Written exercise
Reproduce the stretch of data from its beginning through the line containing "coord(464,483)", substituting "return arrow" for "back arrow" and leaving everything else unchanged. Omit the pictures from your answer.
---------- Available data ----------
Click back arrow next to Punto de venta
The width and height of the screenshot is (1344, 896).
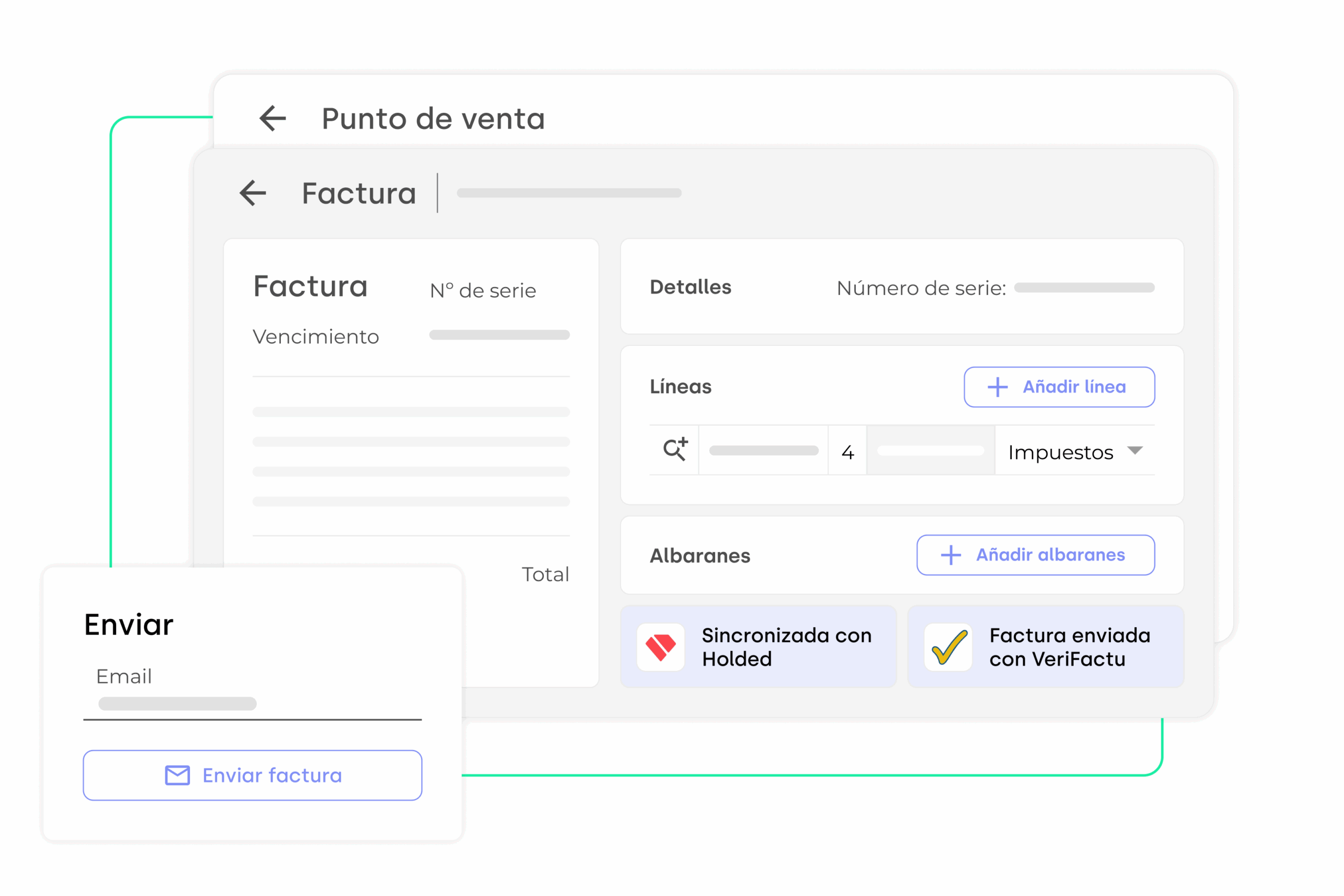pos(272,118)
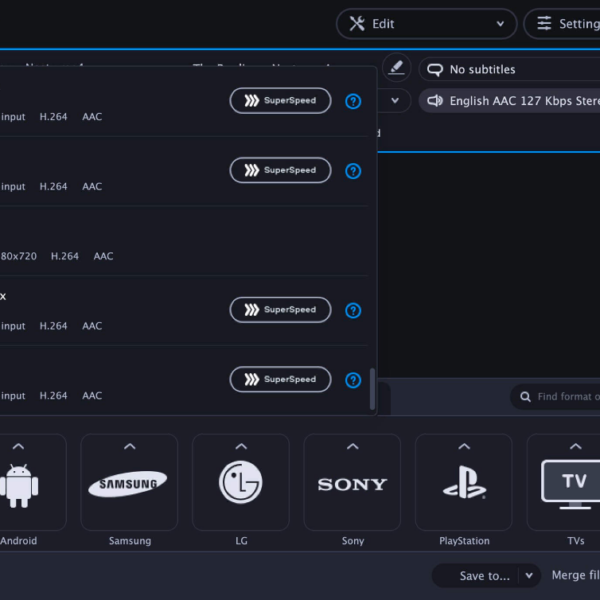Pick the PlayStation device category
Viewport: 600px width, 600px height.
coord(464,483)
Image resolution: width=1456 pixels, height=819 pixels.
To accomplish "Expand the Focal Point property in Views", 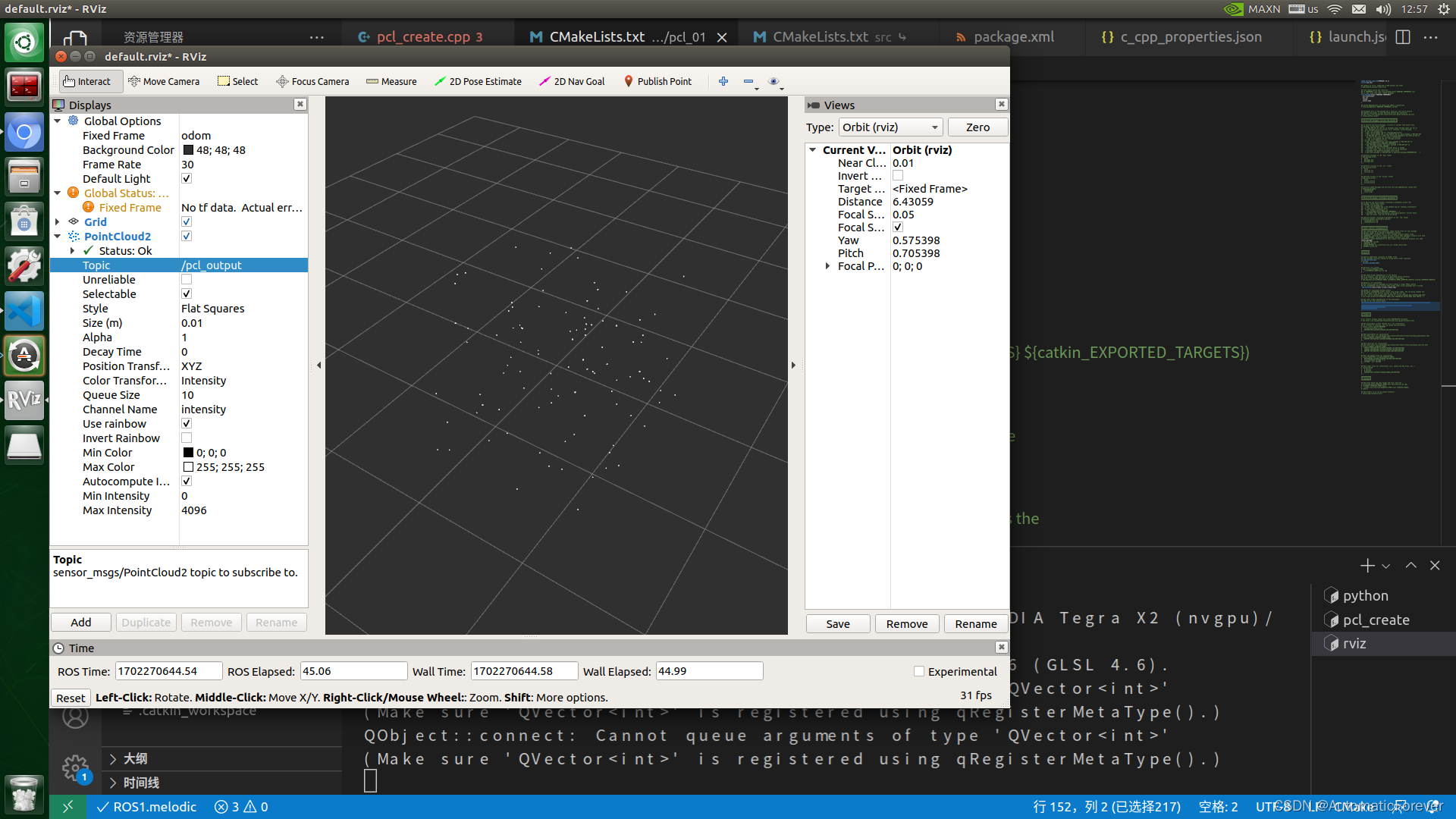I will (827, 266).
----------
Output of the exercise
Click return arrow next to Punto de venta
The width and height of the screenshot is (1344, 896).
pos(272,118)
Pick the PlayStation device category
Viewport: 600px width, 600px height.
coord(464,483)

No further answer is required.